[lug] Multi OS booting

David L. Anselmi anselmi at anselmi.us
Mon Nov 21 08:41:05 MST 2005


William Petty wrote:
[...]
> If I ever boot with either SCSI drive missing, the bios remaps them and 
> nothing boots until I re-run setup and re-order the drives.
>  Windows on sda (ID=0),
>   Linux on sdb (ID=1)
>   Data on hda (Mapped last)

I would think that removing sdb or hda would leave Windows unaffected in 
this scenario.

> So, I guess I am up and running, as long as all additional drives have 
> higher IDs.

Is that really a problem?  The only thing you really need to be able to 
find is the boot loader.  If you can't count on a drive with GRUB being 
found you could run GRUB from a floppy.

If you insist on moving drives around then your boot menu and fstab may 
not match.  But in grub you can boot from the shell without needing a 
correct menu entry.  And if you can set up mount to use labels or UUIDs, 
or udev to name your partitions consistently you won't need to change 
your fstab.  You could also look for a BIOS that numbers drives the same 
no matter what you do to the hardware.

Windows doesn't seem to like partitions that get moved around.  So 
either don't do it or talk to the people at 1-800-642-7676.  Or don't 
use Windows.  The Windows wizards may know how to make it work though. 
If nothing else, there's VMWare.

> Thanks for all of the suggestions.
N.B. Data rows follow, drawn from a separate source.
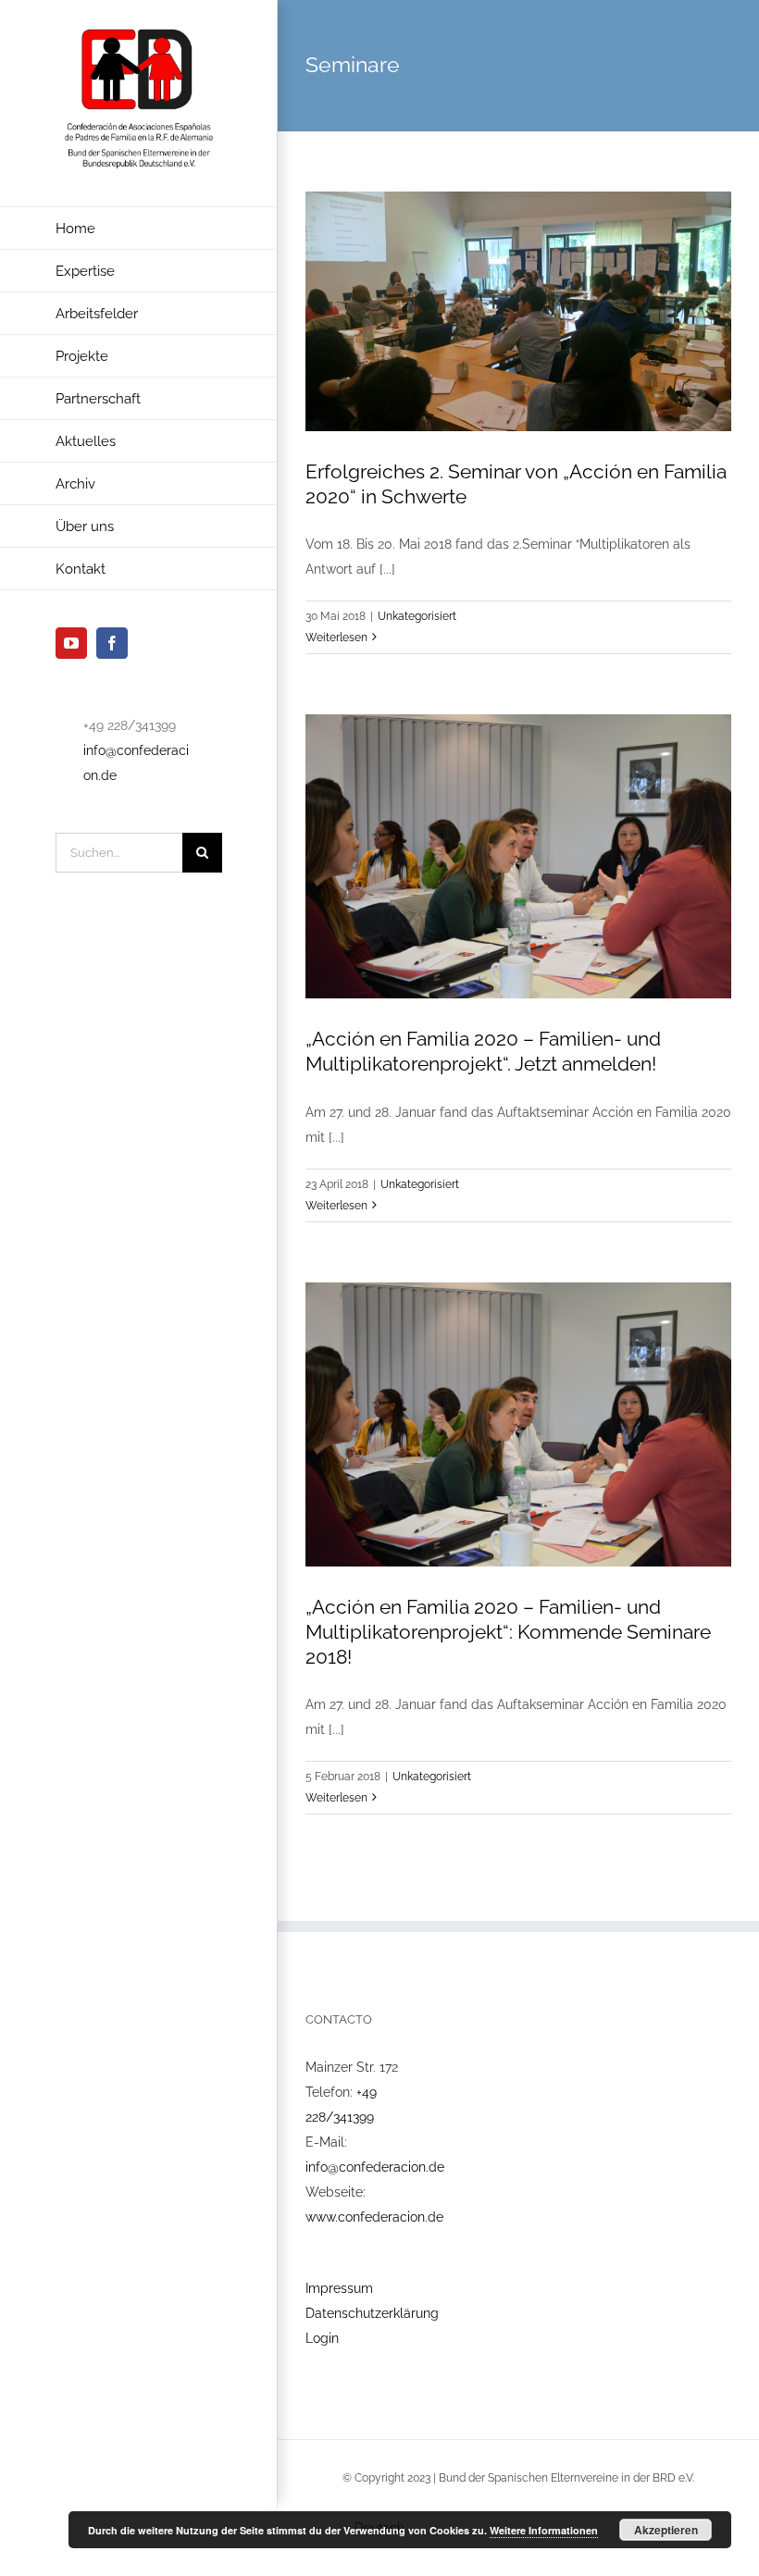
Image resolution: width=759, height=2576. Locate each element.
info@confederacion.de (374, 2167)
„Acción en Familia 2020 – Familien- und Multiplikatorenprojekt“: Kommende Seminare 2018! (508, 1631)
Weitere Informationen (544, 2530)
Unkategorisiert (417, 616)
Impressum (339, 2288)
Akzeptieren (666, 2529)
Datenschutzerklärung (372, 2313)
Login (322, 2338)
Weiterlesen (336, 637)
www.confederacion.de (374, 2217)
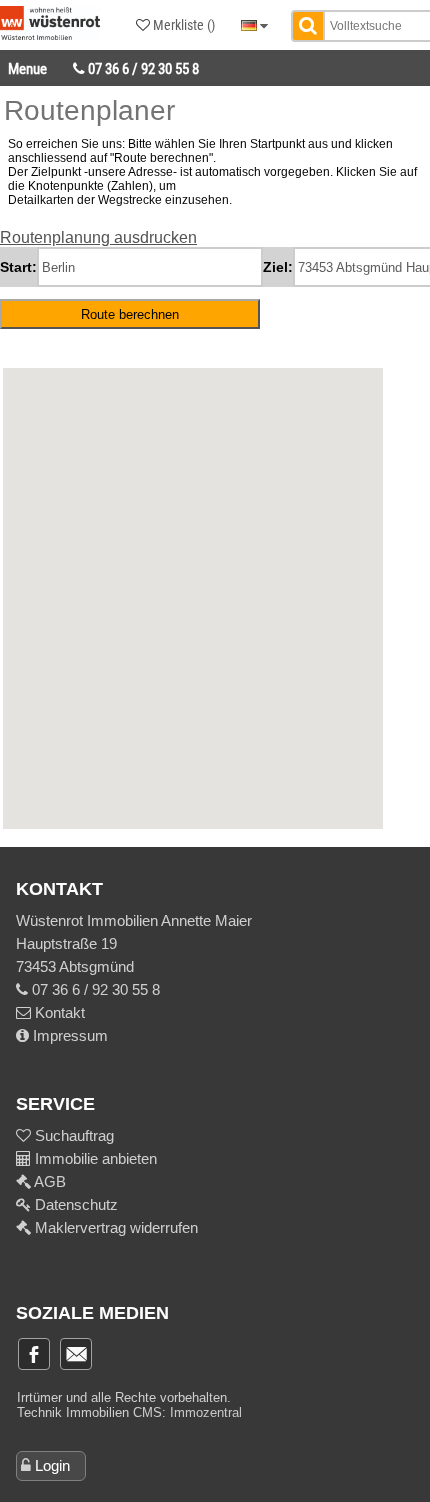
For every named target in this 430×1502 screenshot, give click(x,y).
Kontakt (58, 1012)
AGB (48, 1181)
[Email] (76, 1354)
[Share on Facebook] (34, 1354)
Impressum (68, 1035)
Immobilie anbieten (96, 1158)
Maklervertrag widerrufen (114, 1227)
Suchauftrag (72, 1135)
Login (52, 1465)
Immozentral (206, 1412)
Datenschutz (74, 1204)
I just wish grub's boot sector 
> (Stage1) had the drive/partition info in plain text so it could be
> easily edited. That would have save me two day's worth of futzing
> around!!

Umm...  I must be missing something.  The menu keeps that info in 
menu.lst, not the boot sector.  If you boot into the grub shell you can 
see what grub actually sees, it isn't "saved" anywhere.